| TASK DESCRIPTION |
Repeat, word for word, the part of the Pacemaker mailing list message below that opens with the words containing "[Pacemaker] wrong device" and closes with "observed something weird.".

[Pacemaker] wrong device in stonith_admin -l
Andrew Beekhof
andrew at beekhof.net
Mon Dec 17 02:38:30 UTC 2012
On Sat, Dec 15, 2012 at 8:45 AM, <laurent+pacemaker at u-picardie.fr> wrote:
> Andrew Beekhof <andrew at beekhof.net> writes:
>
>> On Wed, Dec 12, 2012 at 11:51 AM, <laurent+pacemaker at u-picardie.fr> wrote:
>>>
>>> Hi,
>>>
>>> I've just observed something weird.
>>> A node is running a stonith resource for which gethosts gives an empty
>>> node list. The result of stonith_admin -l does include it in the
>>> device list !
>>>
>>> result of "stonith_admin -l elasticsearch-05" run from
>>> elasticsearch-06 :
>>> stonith-xen-peatbull
>>> stonith-xen-eddu
>>> 2 devices found
>>>
>>> stonith-xen-peatbull is a correct fencing device
>>> stonith-xen-eddu is a fencing device with an empty hostlist
>>>
>>> running "my-xen0 gethosts" with the stonith-xen-eddu params by hand
>>> doesn't return any host, and it does exit with 0 (is that correct to
>>> return 0 with an empty host list ?)
>>>
>>> logs :
>>> Dec 12 01:09:10 elasticsearch-06 stonith-ng[18181]: notice: stonith_device_register: Added 'stonith-cluster-xen' to the device list (6 active devices)
>>> Dec 12 01:09:10 elasticsearch-06 attrd[18183]: notice: attrd_trigger_update: Sending flush op to all hosts for: probe_complete (true)
>>> Dec 12 01:09:10 elasticsearch-06 attrd[18183]: notice: attrd_perform_update: Sent update 5: probe_complete=true
>>> Dec 12 01:09:11 elasticsearch-06 stonith-ng[18181]: notice: stonith_device_register: Added 'stonith-xen-eddu' to the device list (6 active devices)
>>> Dec 12 01:09:11 elasticsearch-06 stonith-ng[18181]: notice: stonith_device_register: Added 'stonith-xen-peatbull' to the device list (6 active devices)
>>> Dec 12 01:09:12 elasticsearch-06 stonith: [18434]: info: external/my-xen0-ha device OK.

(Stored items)

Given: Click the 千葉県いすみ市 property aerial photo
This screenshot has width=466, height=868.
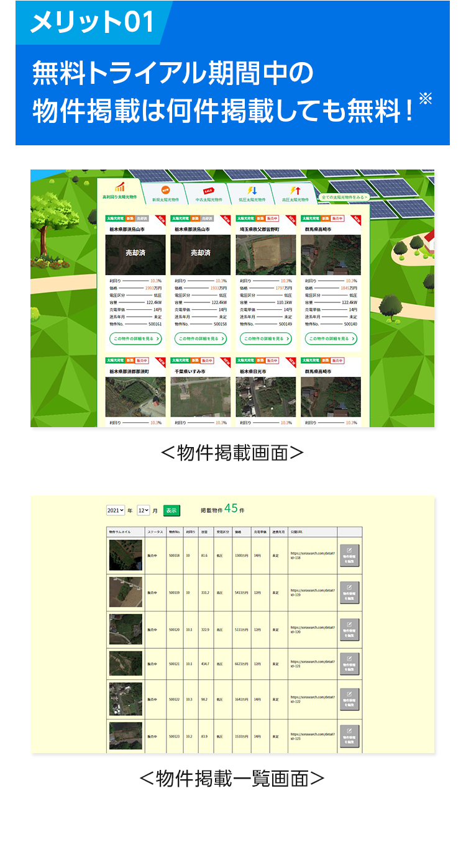Looking at the screenshot, I should pyautogui.click(x=201, y=397).
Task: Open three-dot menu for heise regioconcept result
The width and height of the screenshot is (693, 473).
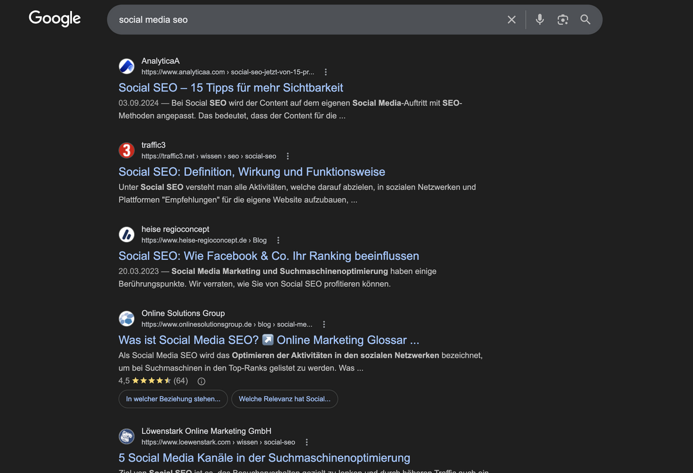Action: click(278, 240)
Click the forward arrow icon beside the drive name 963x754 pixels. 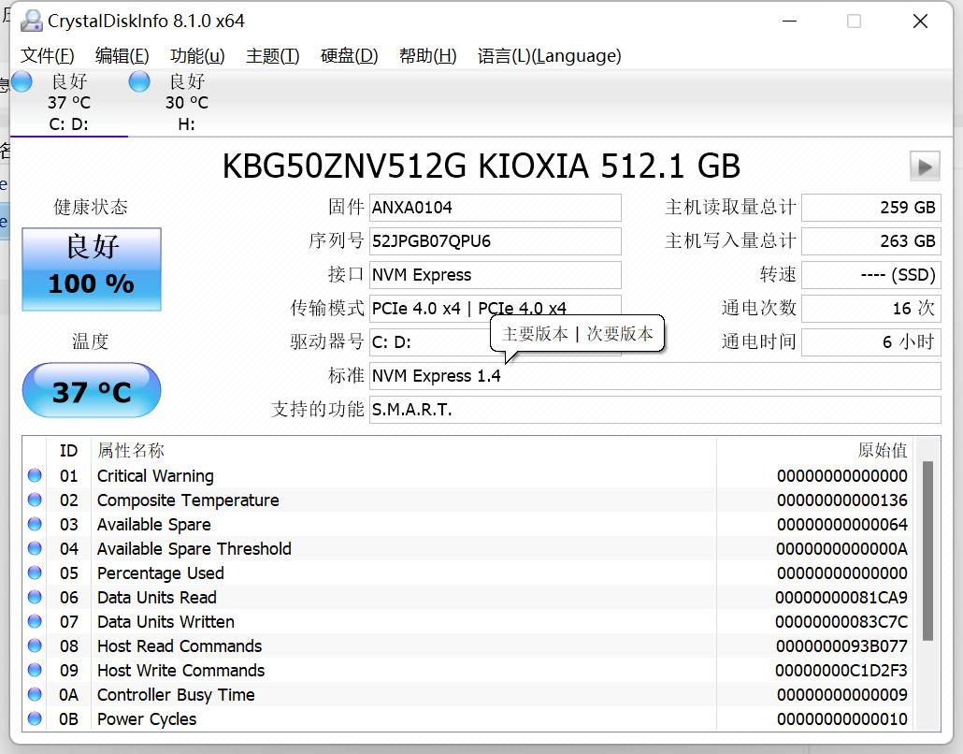tap(924, 166)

| TASK ANSWER |
[Pacemaker] wrong device in stonith_admin -l
Andrew Beekhof
andrew at beekhof.net
Mon Dec 17 02:38:30 UTC 2012
On Sat, Dec 15, 2012 at 8:45 AM, <laurent+pacemaker at u-picardie.fr> wrote:
> Andrew Beekhof <andrew at beekhof.net> writes:
>
>> On Wed, Dec 12, 2012 at 11:51 AM, <laurent+pacemaker at u-picardie.fr> wrote:
>>>
>>> Hi,
>>>
>>> I've just observed something weird.